しかし、田舎に行くとSuica・PASMOは使えないというケースが多い。普及率が低く、JR線でもローカル線では切符のみしか使えず、ICカードは利用不可となっている例も結構多い。

なぜ地方の田舎に行くとSuica・PASMOなどが利用できないのか。社会的な理由について考える。


鉄道利用者数が少ないから

そもそもSuica・PASMOなどの交通系ICカードは電車に乗るための電子マネーである。切符を買う必要がないというメリットから、これらが普及した。

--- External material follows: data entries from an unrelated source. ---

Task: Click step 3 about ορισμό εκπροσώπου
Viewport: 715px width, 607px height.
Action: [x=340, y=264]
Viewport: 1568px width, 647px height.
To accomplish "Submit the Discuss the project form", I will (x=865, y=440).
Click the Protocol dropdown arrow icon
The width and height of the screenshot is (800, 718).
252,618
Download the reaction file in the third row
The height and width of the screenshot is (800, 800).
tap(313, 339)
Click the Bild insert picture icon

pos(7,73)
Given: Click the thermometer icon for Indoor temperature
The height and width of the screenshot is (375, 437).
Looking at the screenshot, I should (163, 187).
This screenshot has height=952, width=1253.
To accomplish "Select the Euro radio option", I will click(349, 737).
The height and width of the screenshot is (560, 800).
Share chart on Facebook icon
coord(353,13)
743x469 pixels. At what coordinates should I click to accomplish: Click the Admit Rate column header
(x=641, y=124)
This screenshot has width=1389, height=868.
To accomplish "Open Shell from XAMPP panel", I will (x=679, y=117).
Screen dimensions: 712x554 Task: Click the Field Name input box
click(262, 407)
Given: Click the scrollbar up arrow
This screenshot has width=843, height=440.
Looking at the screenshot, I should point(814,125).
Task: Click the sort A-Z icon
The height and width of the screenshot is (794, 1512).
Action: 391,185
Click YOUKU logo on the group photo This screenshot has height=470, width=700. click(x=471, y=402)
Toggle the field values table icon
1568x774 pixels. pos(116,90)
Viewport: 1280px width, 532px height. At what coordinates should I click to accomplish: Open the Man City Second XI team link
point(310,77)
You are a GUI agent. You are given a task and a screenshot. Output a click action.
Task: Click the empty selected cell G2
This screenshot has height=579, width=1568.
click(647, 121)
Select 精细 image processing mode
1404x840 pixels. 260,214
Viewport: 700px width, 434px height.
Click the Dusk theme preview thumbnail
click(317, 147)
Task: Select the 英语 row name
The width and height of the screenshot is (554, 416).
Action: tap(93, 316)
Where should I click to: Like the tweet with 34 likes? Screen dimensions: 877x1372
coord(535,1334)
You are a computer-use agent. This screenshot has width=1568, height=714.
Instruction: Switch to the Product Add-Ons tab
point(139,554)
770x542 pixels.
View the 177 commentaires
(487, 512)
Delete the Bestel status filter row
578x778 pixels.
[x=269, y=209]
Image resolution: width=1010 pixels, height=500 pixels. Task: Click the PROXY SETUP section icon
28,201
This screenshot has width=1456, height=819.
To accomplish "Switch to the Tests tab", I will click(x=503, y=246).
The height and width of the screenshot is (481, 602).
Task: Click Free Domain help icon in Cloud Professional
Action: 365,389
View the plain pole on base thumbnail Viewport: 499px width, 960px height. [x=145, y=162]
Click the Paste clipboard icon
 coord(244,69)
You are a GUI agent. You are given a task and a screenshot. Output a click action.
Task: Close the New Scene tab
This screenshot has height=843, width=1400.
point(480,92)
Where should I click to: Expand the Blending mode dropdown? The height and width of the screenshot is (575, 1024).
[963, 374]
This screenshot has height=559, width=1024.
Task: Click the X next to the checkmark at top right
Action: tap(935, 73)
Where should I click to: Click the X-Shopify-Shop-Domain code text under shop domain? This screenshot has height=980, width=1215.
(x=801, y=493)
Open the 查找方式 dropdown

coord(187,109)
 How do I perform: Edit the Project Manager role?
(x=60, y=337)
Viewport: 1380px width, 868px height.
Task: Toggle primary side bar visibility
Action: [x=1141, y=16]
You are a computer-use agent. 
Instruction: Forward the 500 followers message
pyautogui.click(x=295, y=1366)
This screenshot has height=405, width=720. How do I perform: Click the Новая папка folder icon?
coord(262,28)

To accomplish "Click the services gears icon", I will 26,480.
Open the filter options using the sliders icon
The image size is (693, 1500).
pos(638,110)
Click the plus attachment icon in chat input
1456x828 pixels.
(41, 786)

もし切符だけしか使えないとしたら、駅の券売機には長い行列が毎日できることになる。時間通りに駅に到着しても電車に乗り遅れることも考えられる。

Suica・PASMOが使える自動改札機

ただ、鉄道の運賃の支払いだけでは実際にICカードを使う人が増えないということで、今ではコンビニや駅構内のお店、スーパー、ガソリンスタンドなどでも使えるようになった。

クレジットカード機能が付いているものも登場し、Suica・PASMOともに利用用途が増えた。

田舎の場合、お店があるのは間違いないものの、最大の特徴である電車の運賃の支払い方法という点では利用者数が圧倒的に少ない。

車社会(モータリゼーション)が進んでいるため、田舎の鉄道利用者はかなり少ない。Suica・PASMOが普及していない理由もここにある。

ローカル線で交通系ICカードが使えないのは?

ICカードが使えない地方のローカル線

ローカル線では、たとえJR線であってもICカードが使えないことが多い。この理由としては、設備に莫大なコストがかかるという点が挙げられる。

都会 地方
自動改札機が普及

鉄道利用者数が膨大な数になる

商業施設も多い

自動改札機がない

鉄道利用者数がかなり少ない

お店も少ない

Suica・PASMOが電車で使えるようにするためには、改札口にICカード用の専用機器を作らなければならない。

そもそも自動改札機がないような地域では、これを導入するメリットが薄い。赤字経営のところをますます財政悪化させる要因ともなりかねない。

Suicaを運営するJR東日本でも東北地方の一部の地域に行くとSuicaが使えない。その理由はこれに当たる。

都会へのあこがれの象徴にも

ところで、田舎にはなくて都会には広く浸透しているものの代表的なものとしてSuicaやPASMOが例に挙げられることがある。

都会のシンボル

大都会のシンボルということで、田舎で育ったものの都会の文化に触れたことがない人にとっては、Suica・PASMOは「憧れの存在」のようだ。

特に中学生から高校生にかけての年代に多い。車社会が定着し、鉄道を使う機会がない人ほどこれに魅力を感じる。

以前と比べると交通系ICカードが使えるエリアの範囲が広がったことで、田舎であっても触れる機会は出てきているものの、都会の電子マネーというイメージはまだまだ消えていない。